Freitas explica que a investigação junto a crianças dessa idade também se justifica por ser essa a fase em que elas se deparam com as diferenças entre fala e escrita, o que é essencial para a formação da consciência metalinguística. “A criança chega à escola como falante da língua nativa. A partir disso, aprende uma língua escrita que não é a mesma que ela fala. A escrita não é espontânea, é aprendida no contexto escolar. É como aprender uma segunda língua”, comenta Faria. Os pesquisadores explicam que a aquisição de linguagem ocorre em processos e, por isso, a análise centrou-se em crianças do primeiro, segundo e terceiro anos.
Reflexos de desigualdades
O estudo foi aplicado em 58 estudantes das duas es- colas. Cada aluno participou de testes aplicados em três sessões/dias diferentes, que consistiam em tarefas cujo objetivo era medir a consciência metalinguística dessas crianças por meio das habilidades fonológica, lexical e sintática, além de atividades em que era testada a acurácia da escrita. Foram feitos ditados com palavras terminadas em “R” – em que as crianças tinham acesso aos termos por imagens e pelo som das palavras pronunciadas – e com frases feitas com essas palavras, casos em que poderia ocorrer a ressilabificação (como em “pegar amora”).

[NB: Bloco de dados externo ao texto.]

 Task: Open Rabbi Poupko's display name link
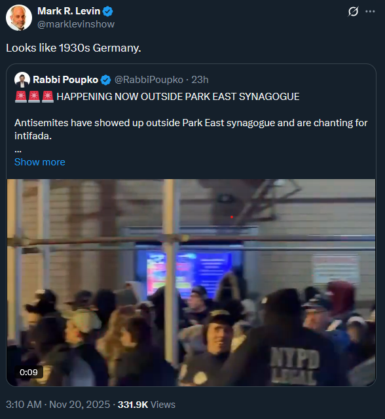point(65,80)
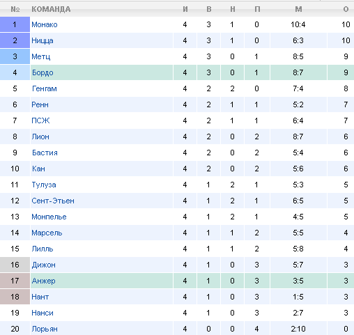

A pesquisadora confirmou a hipótese levantada no início da pesquisa: quanto mais avançadas as crianças estavam, maior o nível de consciência metalinguística e menor o apagamento do “R”. A surpresa foi no caso das frases em que a ressilabificação ocorria. “Tínhamos a hipótese de que, nesses casos, as crianças escreveriam o ‘R’ final porque elas estavam ouvindo aquele som. No entanto, elas também apagam a letra ‘R’ final”, descreve Freitas.

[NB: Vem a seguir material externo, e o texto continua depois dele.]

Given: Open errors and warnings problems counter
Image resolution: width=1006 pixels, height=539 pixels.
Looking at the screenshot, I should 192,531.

Realizados entre agosto e setembro de 2022, já em contexto de aulas presenciais, os testes trouxeram resultados que refletem o descompasso entre escolas públicas e privadas na realização das atividades didáticas durante o período de isolamento imposto pela pandemia. “A maioria das escolas particulares conseguiu manter aulas online, e os pais iam às escolas para retirar materiais e receber informações sobre atividades a serem desenvolvidas em casa. Já na escola pública, os alunos passaram um ano sem nenhum contato com as aulas”, lembra a pesquisadora. De acordo com Freitas, as turmas da escola pública apresentavam alunos em níveis diferentes quanto ao domínio da escrita, situação oposta à da escola privada, onde havia mais equiíbrio e atividades, no contraturno, específicas para os que apresentavam dificuldades.
Atualmente cursando o doutorado, Freitas se dedica à adaptação ao português brasileiro de testes de habilidades metalinguísticas elaborados no contexto europeu. Com base nas reflexões proporcionadas pela pesquisa, a doutoranda percebe o quanto essa é uma abordagem importante na formação de pedagogos e professores. “É uma demanda que muitos pesquisadores relatam. Falta essa discussão nos cursos de pedagogia e nas licenciaturas em geral.”

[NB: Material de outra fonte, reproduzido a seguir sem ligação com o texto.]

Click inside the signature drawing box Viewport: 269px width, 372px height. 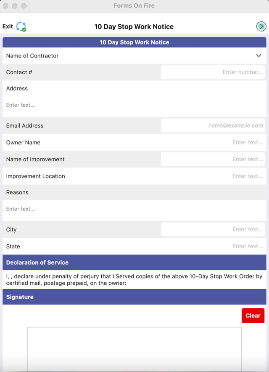[135, 349]
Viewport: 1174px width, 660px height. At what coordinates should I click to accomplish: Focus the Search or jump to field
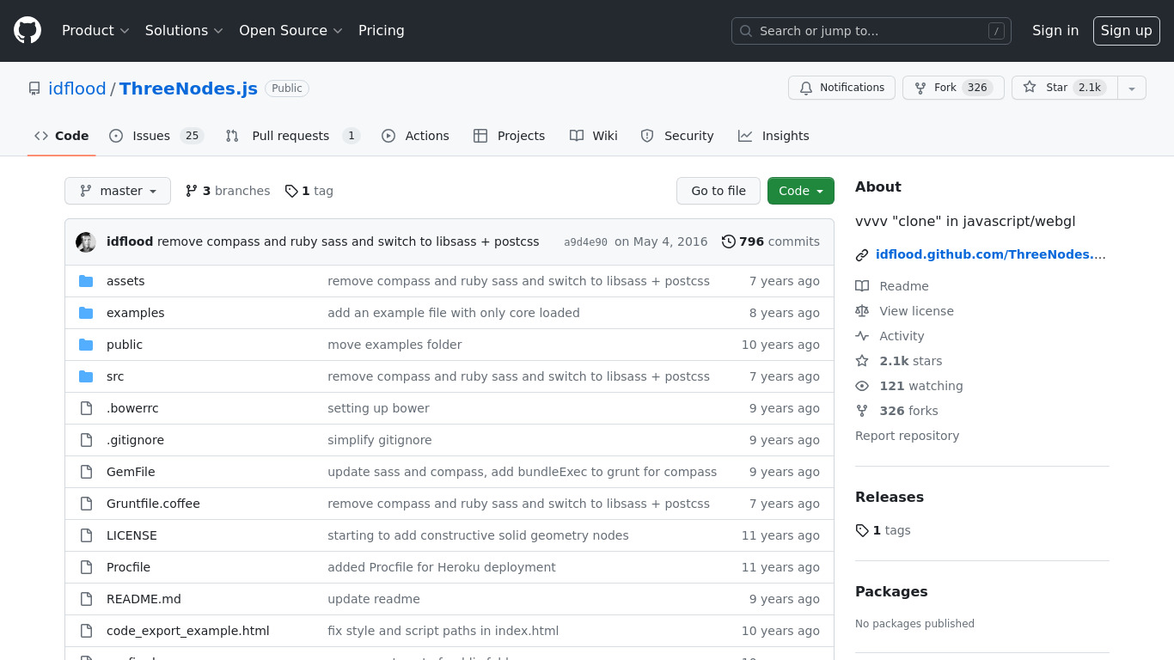coord(871,31)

Segundo os pesquisadores, é necessário que professores tenham acesso a testes desse tipo para diagnosticar e solucionar problemas que podem se agravar em estágios futuros da escolarização. “Uma vez que conseguimos verificar onde estão as lacunas no desenvolvimento da consciência metalinguística, conseguimos promover alguns exercícios pensados para sedimentar essa base e, assim, promover maior aprendizagem”, afirma Faria.